__Instructions to follow__: Count the lines in the records below that contain the string "label", with case counting, and give only the number.

__Data for processing__:
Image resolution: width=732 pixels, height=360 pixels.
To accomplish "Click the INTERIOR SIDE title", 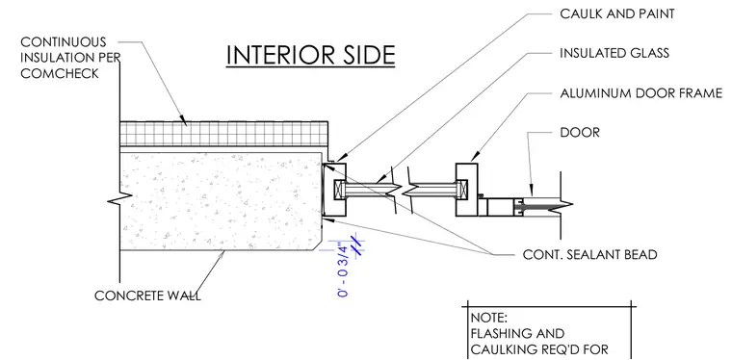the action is coord(310,55).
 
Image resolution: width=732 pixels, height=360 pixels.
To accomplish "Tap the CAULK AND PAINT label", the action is coord(617,14).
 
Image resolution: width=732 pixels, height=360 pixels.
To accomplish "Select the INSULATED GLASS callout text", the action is coord(614,53).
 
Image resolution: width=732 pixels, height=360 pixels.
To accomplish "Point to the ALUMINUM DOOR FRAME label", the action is coord(641,93).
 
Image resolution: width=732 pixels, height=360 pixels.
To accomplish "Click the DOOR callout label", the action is coord(580,133).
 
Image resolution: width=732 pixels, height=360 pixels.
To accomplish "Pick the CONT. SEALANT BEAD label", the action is coord(589,255).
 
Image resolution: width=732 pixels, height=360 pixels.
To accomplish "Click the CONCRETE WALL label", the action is coord(147,296).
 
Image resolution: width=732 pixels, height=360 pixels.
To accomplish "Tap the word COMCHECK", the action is coord(60,74).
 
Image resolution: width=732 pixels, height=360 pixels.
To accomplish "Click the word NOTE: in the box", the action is coord(488,318).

__Result for this exercise__: 5